━━━ TEXT SECTION

# which coil should i use?



## TXicecube (Apr 6, 2010)

hello.ive got an old 3 ton 3 phase condensor unit that im gonna replace.i also have a slab type evaporator that is very dirty and old.the transition from the furnace to the evaporator is crap.its just a bunch a foil tape and patches.anyway,ive been doing a little research.but i dont know which coil to use.can i buy a coil with a plenum already attached?should i get a slab or the "A" coil type?my system is horizontal in the attic.horrible drain issues.ceiling almost caved in last year.i think i can handle the condensor unit.and whats the difference between a heat pump and a a/c condensor unit?i replaced all the duct last year with bran new stuff so i know for sure everything after the evaporator is totally sealed up.but just wondering which evaporator will cool the best?


----------



## kok328 (Apr 7, 2010)

Q1:  I hope you'll be purchasing a package that will include a plenum evap coil.

Q2:  You can use either the "slab" type or "A" type coil.  The "slab" type is easier to maintenance.

Q3:  The difference between a heat-pump and a an A/C condensor unit is the presence or absence of a reversing valve.  Being in TX, I would think you'd go with a heat pump unit.

Q4:  The "A" type coil provides for more surface space.

Hopefully the installation will include a condensate pump to discharge accumulated condensation from the horizontal ductwork.


----------



## NitroNate (May 27, 2010)

i live in texas, and don't ask me why, but all the houses around here have gas furnaces. really, it makes no sense considering i grew up in PA where we had a heat pump. go figure.

in any case, i have two units in the attic and both had old horizontal A coils to start with, however i'm replacing the smaller one with a horizontal N coil and the other one already had an N coil put in it a couple years ago. the system works better than it ever had before, that's for sure. blows a ton colder just with the new coil.


----------

━━━━━━
━━━ GIVEN MATERIAL

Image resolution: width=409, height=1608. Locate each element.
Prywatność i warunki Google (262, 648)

━━━━━━

■ CHALLENGE A: Shorten the paragraph of the coil thread that starts with "in any case, i have two units" into a brief list that keeps its main facts.
■ CHALLENGE B: Reproduce word for word the part of the coil thread starting at "i live in texas, and" and ending at "the new coil.".
Rely on the coil thread alone.

■ EXERCISE RESULT A:
- Two units sit in the attic, and both started with old horizontal A coils.
- The smaller unit is getting a horizontal N coil. The other one got an N coil a couple of years ago.
- The system works better than ever and blows much colder from the new coil alone.

■ EXERCISE RESULT B:
i live in texas, and don't ask me why, but all the houses around here have gas furnaces. really, it makes no sense considering i grew up in PA where we had a heat pump. go figure.

in any case, i have two units in the attic and both had old horizontal A coils to start with, however i'm replacing the smaller one with a horizontal N coil and the other one already had an N coil put in it a couple years ago. the system works better than it ever had before, that's for sure. blows a ton colder just with the new coil.